***** Quoted text *****
As far as the WTO is concerned, I do not see a problem with them being there. I see a much bigger problem without them being there.
Senator Johnson: Right.
Mr. Jiang: I want to add one point. Chinese overseas investment has become challenging to the international financial institutions such as World Bank and IMF simply because a large amount of China's loans are untied.
They go to Africa, for example. Large scale investments often overtake the amount of the World Bank or IMF functions in that continent. They have been welcomed because China does not tell them what to do or make pre- conditions on human rights, good governance, et cetera.
They take a philosophical position saying those issues are for those people to sort out themselves. Many countries in Africa welcome this. Others say, ``We experimented with IMF policies for 20 or 30 years and it did not get us anywhere. Now we have these funds coming in to help.''
That challenge will grow. China will challenge the rest and say, ``This is the way we want to do things'' because they have the money.
Senator Johnson: What about in our own country in terms of our domestic policies to stimulate foreign investment and better engage China as a commercial power? Should we change taxation and immigration systems to serve some of these purposes with regard to China?
Mr. Jiang: Regarding immigration?
Senator Johnson: What kind of domestic reforms of policies should we look at in Canada in terms of stimulating investment in China and better engaging China, whether it is business or otherwise?
Mr. Jiang: This is an absolutely critical year. This year, China is opening up the financial sector. Five years after joining the WTO, all the barriers are gone and are gradually opening up. I did not touch on this dimension because I have forwarded to be translated now a three-part series I wrote for the China brief of the Jamestown Foundation based out of Washington, D.C., called China Flexes Muscles on Wall Street. It is three parts covering growing sovereign wealth fund, foreign takeovers and so-called currency wars.
They are now arranging themselves, prepared to do the currency adjustment, preparing their own financial institutions for the foreign investment firms — banks and insurance companies, including Canadian ones — who are coming into China. They are geared up to reform themselves to be competitive in order to face what they call the coming onslaught of big international investment firms into the Chinese mainland. That is what we are looking at in the coming years. That is an important dimension you mentioned.
Senator Downe: In your presentation, you talked about political irritants between China and Canada. You also indicated how the Australians go to China, raise their points of concern and then, on the other hand, do business as well.
What prescription do you have for Canada to get out of the current problem we seem to have with China?
Mr. Jiang: The China Institute at the University of Alberta organized a closed door ``Chatham House rules'' expert conference back in January. We had more than 40 experts from the academic world, from government bureaucracy in Ottawa, the private sector and provincial government officials as well. We discussed and debated the whole day. We reached some recommendations. The report will be out soon and we will be happy to provide that.
To summarize: It is important at this moment to think about how to engage the Chinese while at the same time preserving Canadian principles.
*****
> Set tasks:
- 1) Based on the transcript, mark each statement yes or no, and quote the words that decide it: (a) Mr. Jiang calls this an absolutely critical year because China is opening up its financial sector. (b) The expert conference at the University of Alberta took place in March. (c) The report from that conference has already been released.
- 2) Copy the passage of the transcript between "Senator Downe: In" and "business as well.", inclusive.
The material that comes next has no connection to the transcript.
***** Collected material *****
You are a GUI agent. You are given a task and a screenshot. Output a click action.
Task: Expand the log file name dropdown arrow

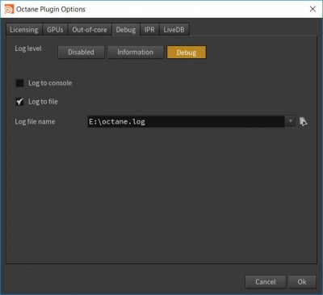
*****
> Solutions to the tasks:
- 1)
(a) Yes: "This is an absolutely critical year. This year, China is opening up the financial sector."
(b) No: "expert conference back in January"
(c) No: "The report will be out soon"

- 2)
Senator Downe: In your presentation, you talked about political irritants between China and Canada. You also indicated how the Australians go to China, raise their points of concern and then, on the other hand, do business as well.